**WHAT IS REQUIRED**
Retype only what runs from the line with "The width and" through the end of the entries, exactly and in full, but omit any picture you find.

START THE INPUT

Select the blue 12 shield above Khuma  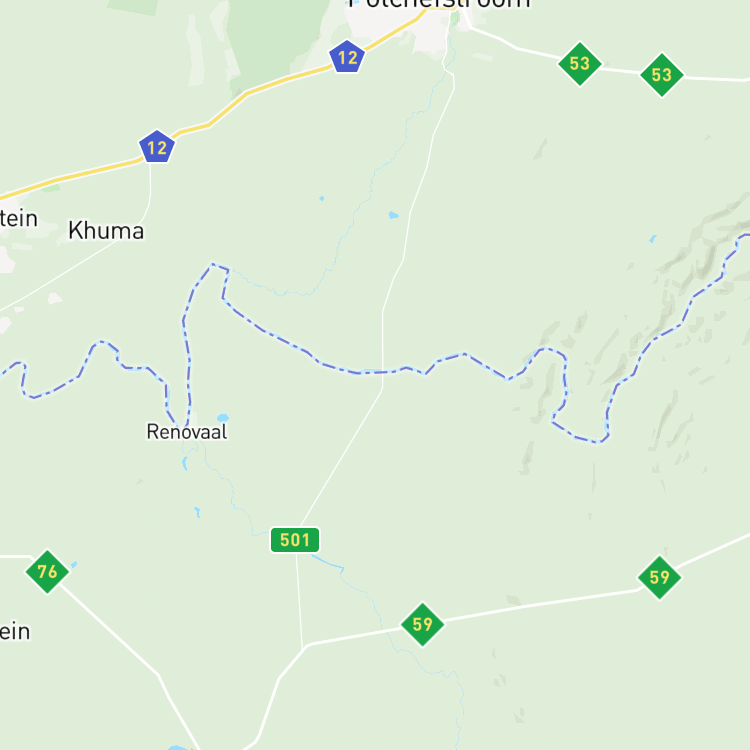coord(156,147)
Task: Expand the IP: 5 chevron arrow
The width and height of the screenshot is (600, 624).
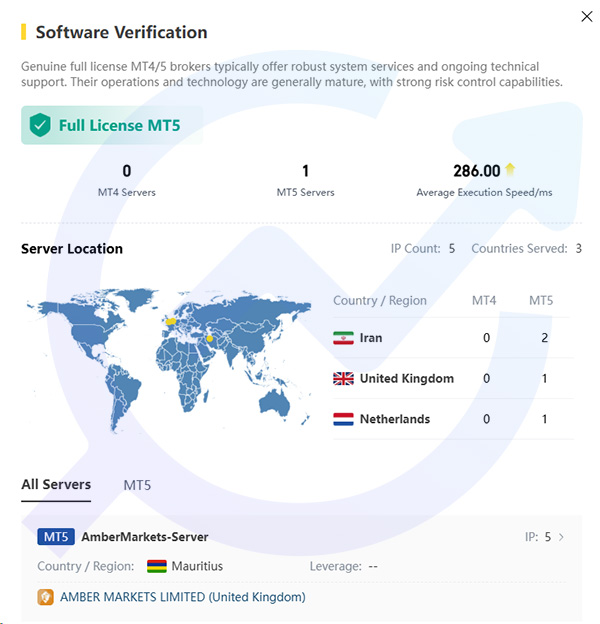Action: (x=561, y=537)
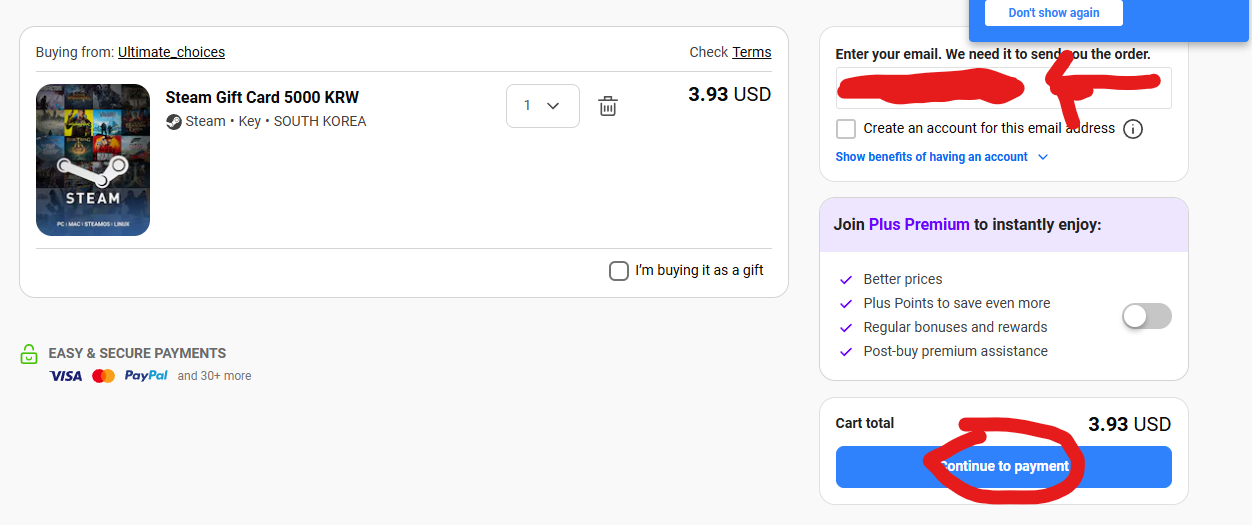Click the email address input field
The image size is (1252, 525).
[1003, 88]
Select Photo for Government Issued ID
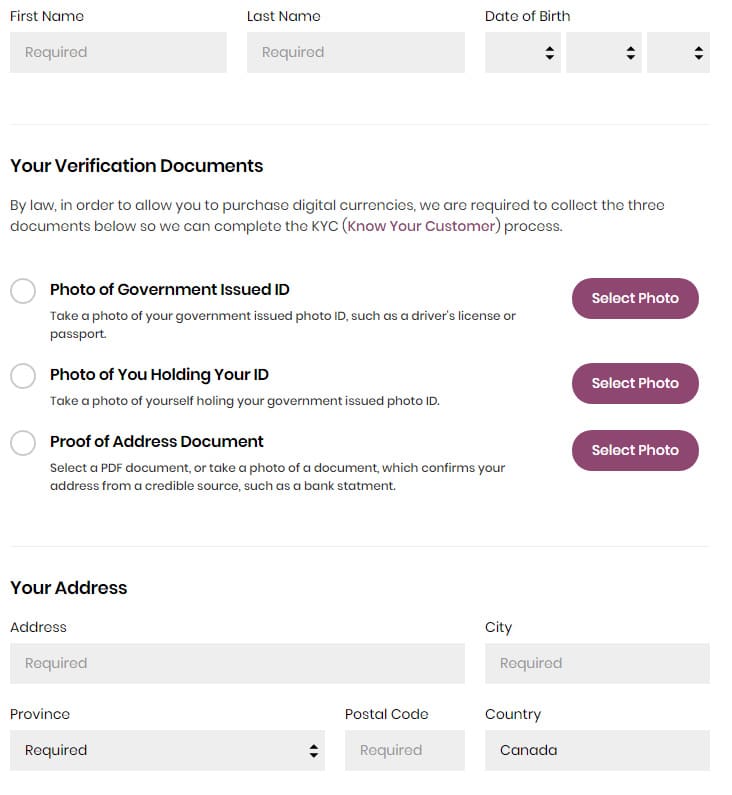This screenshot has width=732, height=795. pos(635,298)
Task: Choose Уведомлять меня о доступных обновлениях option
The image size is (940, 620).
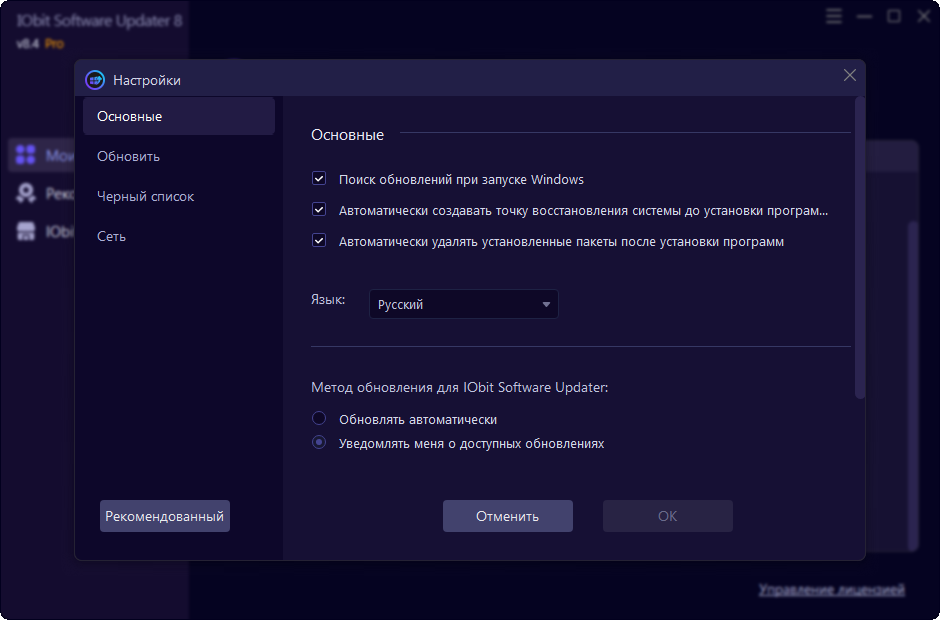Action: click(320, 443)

END THE INPUT

**SOLVED PROBLEM**
The width and height of the screenshot is (600, 624).
Action: (x=561, y=537)
Click the email address input field
The image size is (1252, 525).
[1003, 88]
Select Photo for Government Issued ID
This screenshot has width=732, height=795. pos(635,298)
Task: Choose Уведомлять меня о доступных обновлениях option
The image size is (940, 620).
Action: click(320, 443)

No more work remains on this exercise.